Baked Baby Snapper with Fresh Herbs


My fast food home made challenge has begun again with the boys and this is my first effort!

Fish and chips are a favourite but not not terribly healthy and certainly not gluten free.

I have oven baked the fish with absolutely no fat, used gluten free breadcrumbs flavoured with herbs and the freshest of fish from our local fishmonger, baby snapper caught in Western  Australia.

This recipe works with any white fish fillets, just adjust the cooking time accordingly.

I have mentioned before but, here I go again………gluten free bread costs a fortune so buy it when it’s on special or reduced and crumb it in your food processor, don’t cut off the crusts, keep them on and even consider using rolls!

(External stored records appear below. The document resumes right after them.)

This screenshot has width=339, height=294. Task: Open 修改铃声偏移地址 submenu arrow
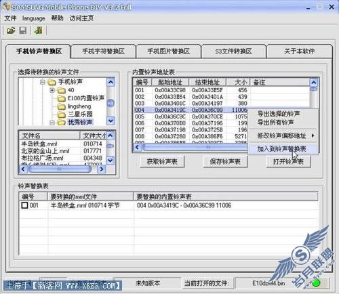(313, 135)
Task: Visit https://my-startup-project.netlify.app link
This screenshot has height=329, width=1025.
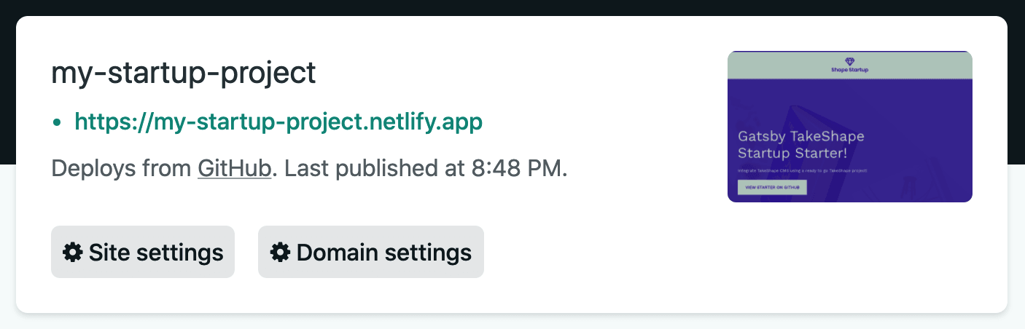Action: click(278, 122)
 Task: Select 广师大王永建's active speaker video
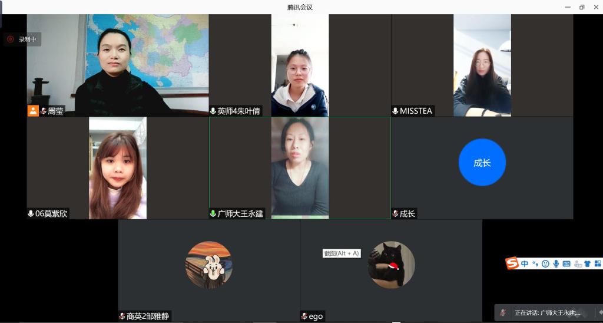click(x=300, y=167)
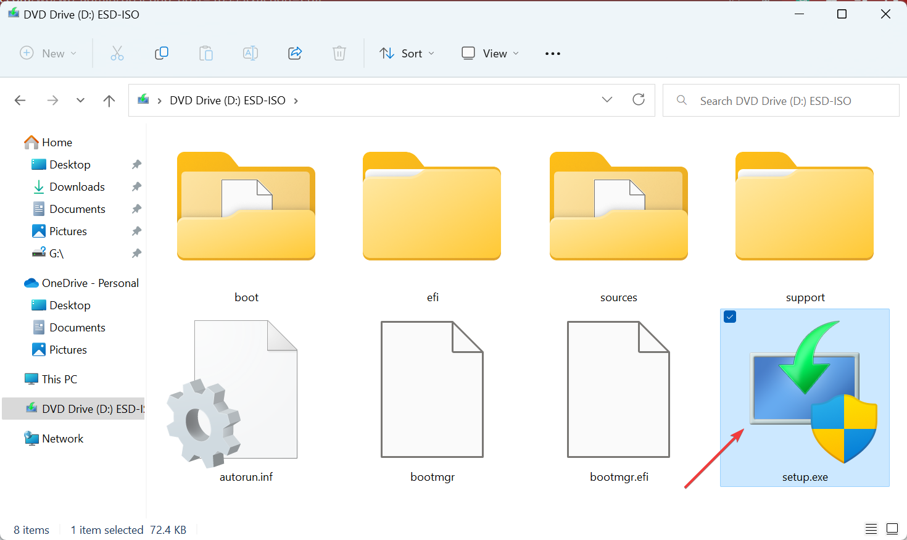Switch to details list view layout

[x=871, y=529]
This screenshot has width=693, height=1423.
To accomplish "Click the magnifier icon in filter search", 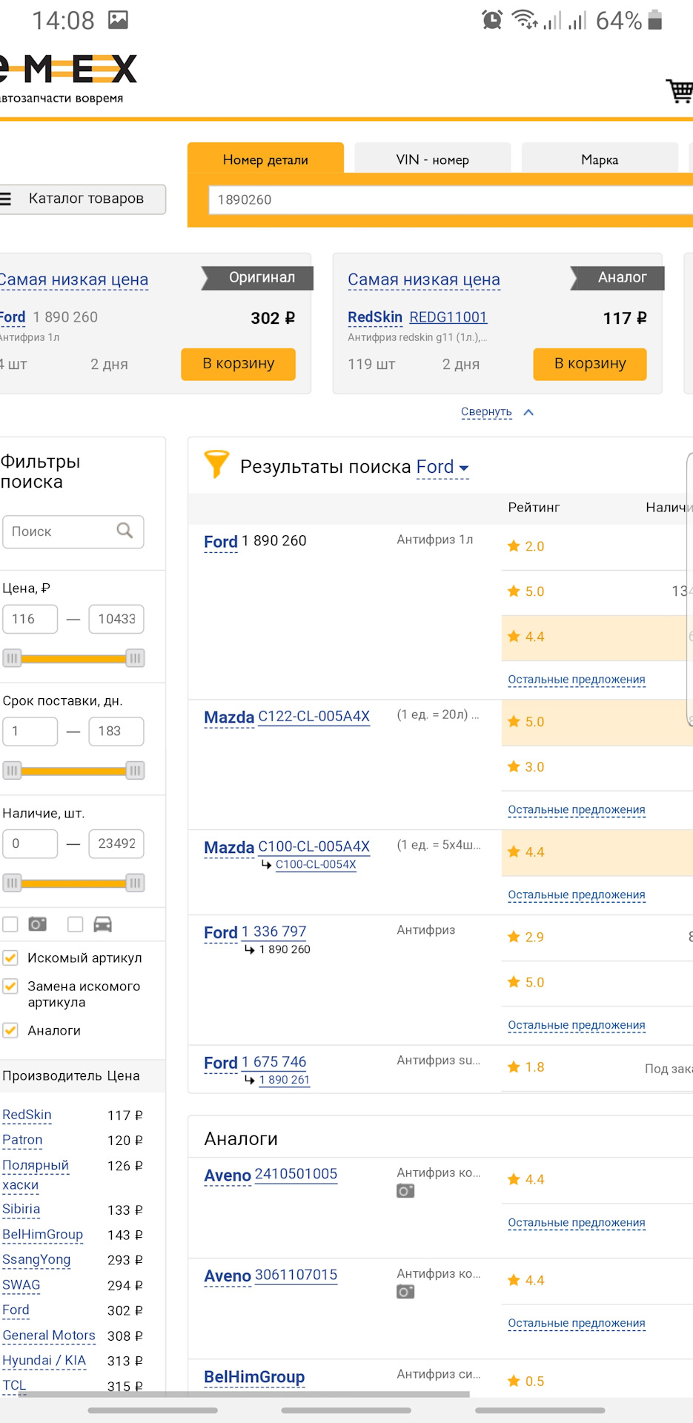I will click(x=125, y=531).
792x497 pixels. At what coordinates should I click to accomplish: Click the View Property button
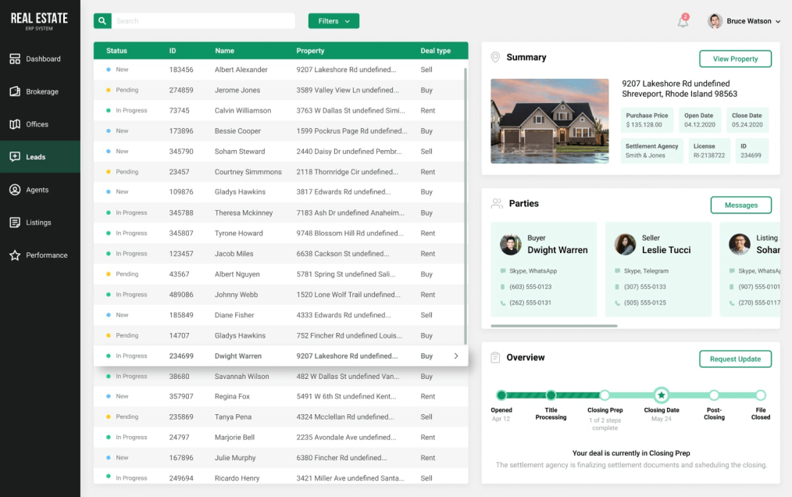pyautogui.click(x=735, y=59)
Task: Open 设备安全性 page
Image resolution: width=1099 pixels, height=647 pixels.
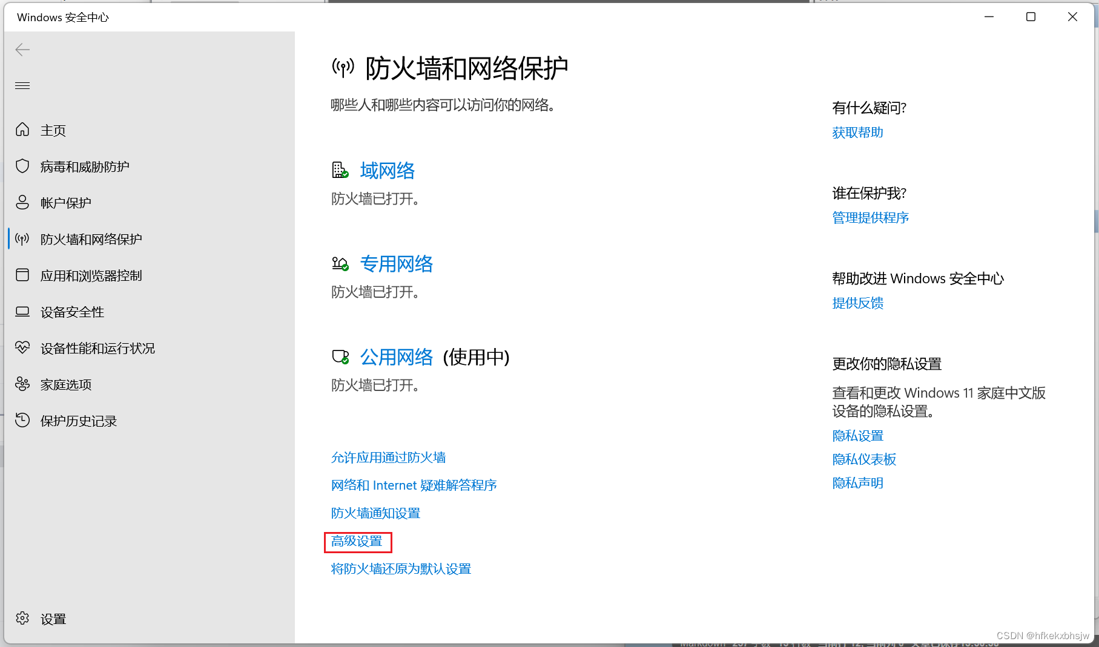Action: coord(72,311)
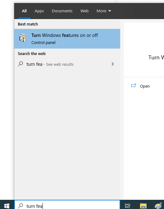This screenshot has width=164, height=209.
Task: Click the turn fea See web results link
Action: pos(50,64)
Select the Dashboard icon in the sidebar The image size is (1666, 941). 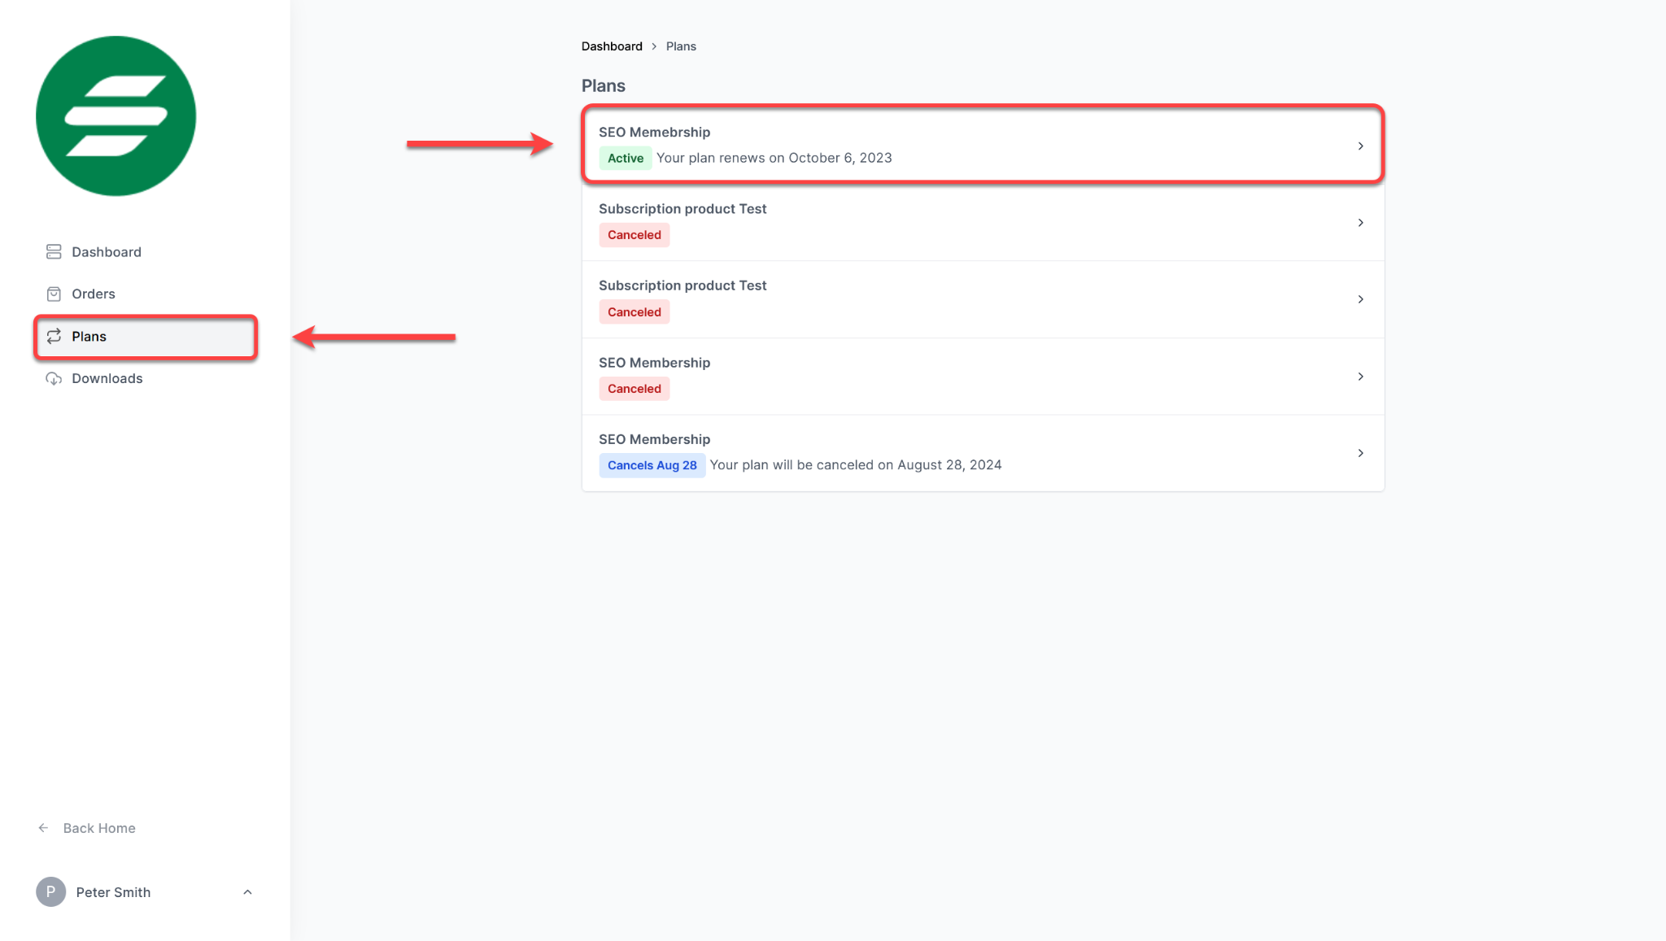coord(54,251)
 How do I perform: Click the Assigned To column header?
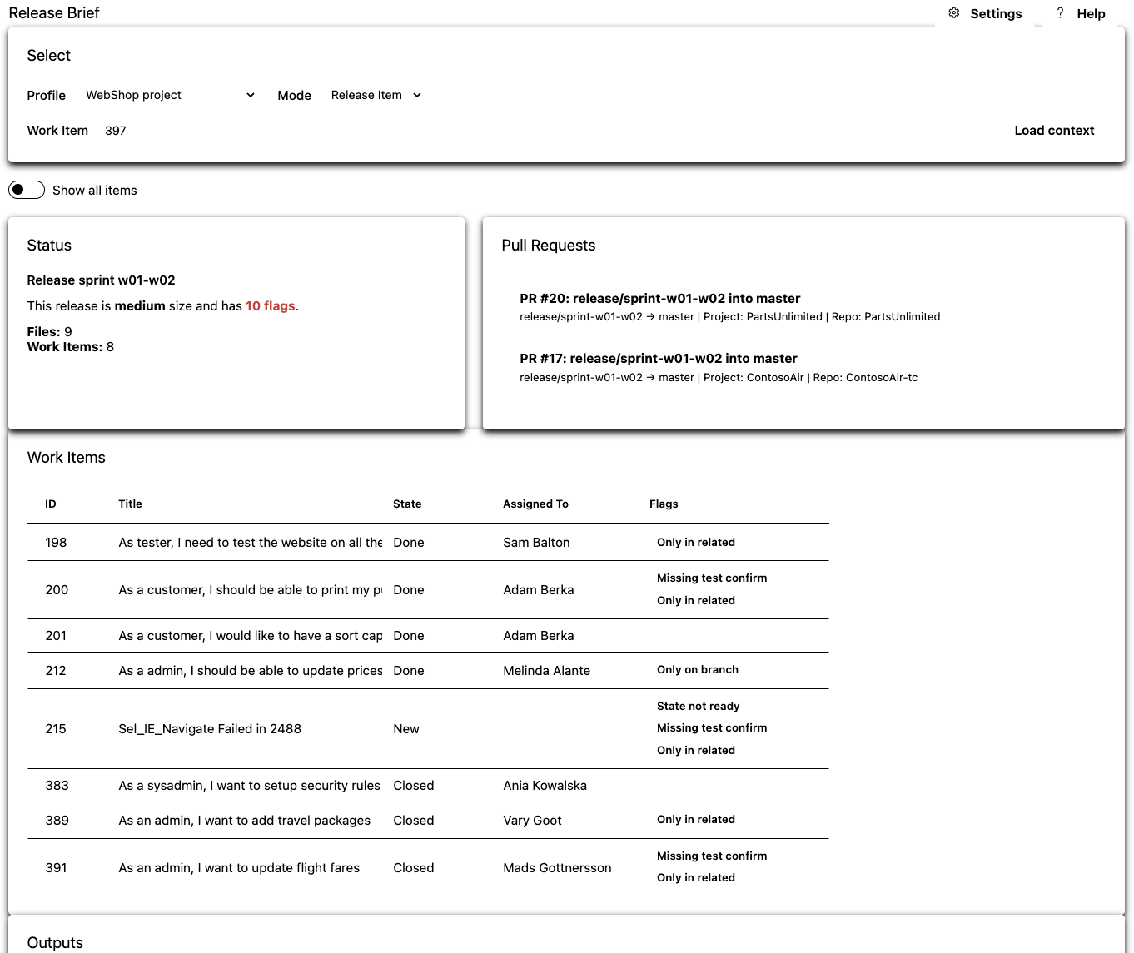pos(535,504)
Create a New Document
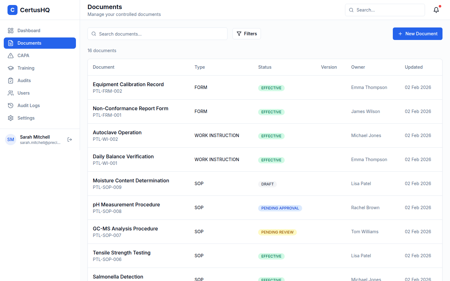The height and width of the screenshot is (281, 450). [x=418, y=34]
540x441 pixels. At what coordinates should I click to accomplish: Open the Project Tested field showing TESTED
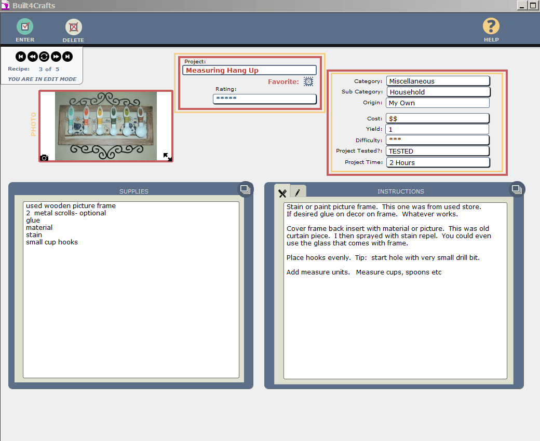[x=438, y=151]
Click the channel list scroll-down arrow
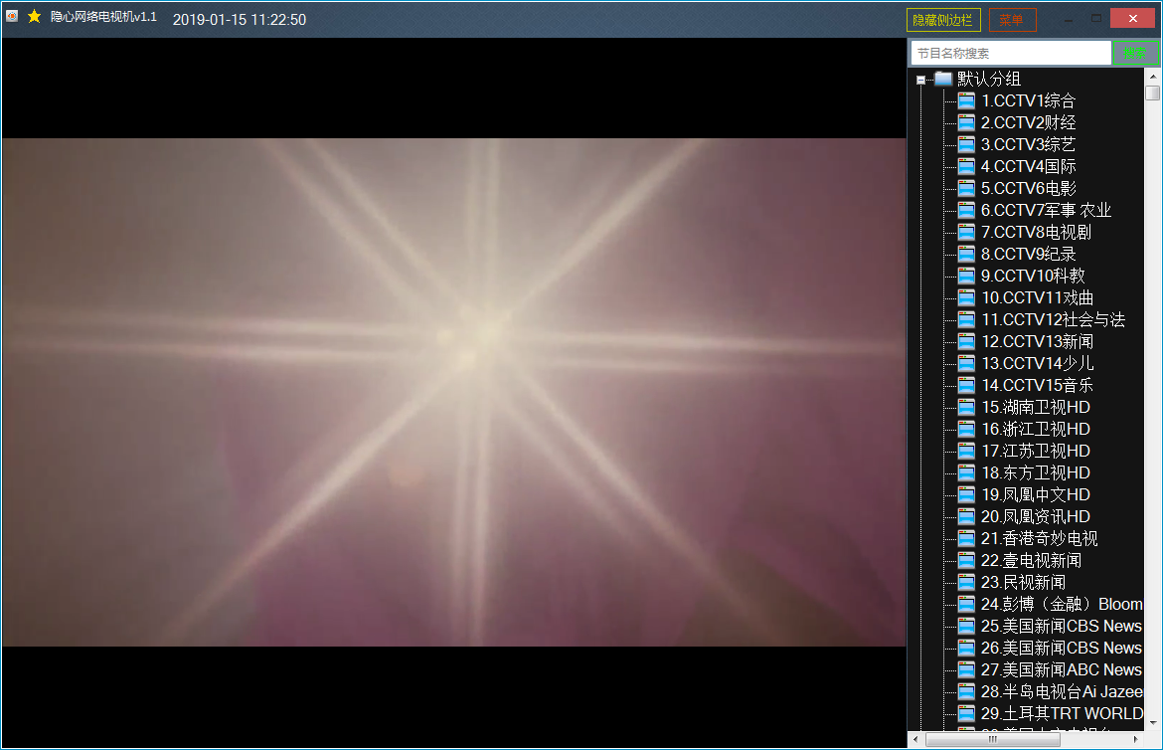The image size is (1163, 750). 1152,723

These breadcrumbs are from 3 gluten free rolls.

Serve with home made wedges and a squeeze of  lemon.

Serves 6.


800g- 1kg fish fillets, around 12 baby snapper fillets

250g fresh gluten free breadcrumbs

A few sprigs of fresh parsley

A handful of fresh oregano

Salt and freshly ground pepper

2 eggs, beaten


Pre heat the oven to 200 degrees Centigrade. Line 2 baking sheets with baking parchment.

Combine the breadcrumbs, parsley, oregano, salt and pepper in a bowl.

Take each fish fillet, dip into the egg and then into the breadcrumbs.

Lay onto the baking sheet and repeat with the remaining fillets.

Bake in the oven for 7-10mins, for baby snapper, larger fillets may take a little longer.

Parmesan Coated Fish Burger


These fish morsels did not last! 

My take on the ever popular fish in a bun, the boys had theirs stacked high in sourdough rolls. For the gluten free option, I had mine with a side salad and smashed garlicky potatoes, yummy!

Serves 5.


500g white small fish fillets, I use baby snapper

120g freshly grated Parmesan cheese

60g cornflour

2 eggs, beaten

freshly ground white pepper

vegetable oil to fry


Take the fish and cut away the small dark area at the base of the fillet, this will give you a large piece and a small piece.

In a bowl combine the Parmesan and cornflour with a little pepper, no salt as the cheese will have enough.

Dip the fish into the egg and then into the cheese mix, coating well, set aside while you prepare the rest of the fish.

Pour enough oil, just to cover the base of the pan, heat until hot.

Gently pop the fish in, you might need to do two of three batches, depending on your pan size.

Allow to cook for 1-2 mins until golden and then flip over and cook the other side.

Set aside on kitchen towel to drain while you cook the rest of the fish.

Serve in rolls or with side salad and smashed potatoes.